Tâche >>
D'après la section de texte, quel est l'avenir des artistes en ligne ?

Section de texte >>
----------------

Aliette Guibert - Paris (FR)

Criticalsecret

« M'expliquer suppose que je parle de mon contexte...

Il me semble que l'avenir des artistes en ligne est de s'auto-produire, leur art intègre organiquement la production. D'ores et déjà ce sont des entrepreneurs, qu'il s'agisse de leurs ressources personnelles ou professionnelles par ailleurs réinvesties ici dans un cadre gratuit, de leurs budgets conquis, ou de leurs outils en progrès, les plus dynamiques d'entre eux de toute évidence sont producteurs. Et ceci, non seulement "in" mais encore "off" line dans le cadre d'installations muséographiques exceptionnelles (art contemporain en projets diversifiés auprès de partenaires institués : municipalités, conseils régionaux, ministères concernés, fondations privées tel Kozen par exemple, certaines banques sponsors, etc...)
J'ai déjà présenté cette idée pour concilier sur la question du statut des nouveaux artistes, l'été dernier dans le cadre d'une réunion à Montreuil, avec un représentant du ministère de la culture à propos du palais de Tokyo (non la liste mais le musée ouvrable), où se trouvaient des gens aussi différents que Forest et Antoine Moreau ; or je ne me souviens pas d'avoir été contredite sur ce point, aurait-on préféré éviter de le développer.
Je n'imagine pas que Tamara Laï, l'entrepreneuse charismatique de son art personnel ou en réseau, ne puisse accompagner ce point de vue.

A partir de cela tout est possible. Toutes les tendances s'assimilent dans le cadre d'application socio-anthropologique, où sont définis ces apparaîtres d'art aujourd'hui, comme des ensembles poïétiques en citoyenneté planétaire, qu'elle soit urbaine ou celle des réseaux. Peu importe que l'on soit davantage éditeur ou producteur, entendre plus écrivain ou plus graphiste, ou cinéaste, et peu importe que les arts traditionnels soient ressaisis, cités, ou collés, dans le cadre de l'objet avant-gardiste des nouvelles technologies, puisque la technique et donc les arts techniques en sont le fondement immémorial. Quant aux nouvelles technologies, elles ne sauraient plus être l'avant-garde elle-même, sauf secte ou corporatisme lié au code professionnel, parce que le consensus politique lié au pouvoir n'est plus le projet révolutionnaire, émergeant des pratiques dialectiques de la lutte des classes.

----------------

Extrait de données >>
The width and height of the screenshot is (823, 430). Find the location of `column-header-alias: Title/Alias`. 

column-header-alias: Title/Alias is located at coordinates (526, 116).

----------------

Réponse à la tâche >>
S'auto-produire.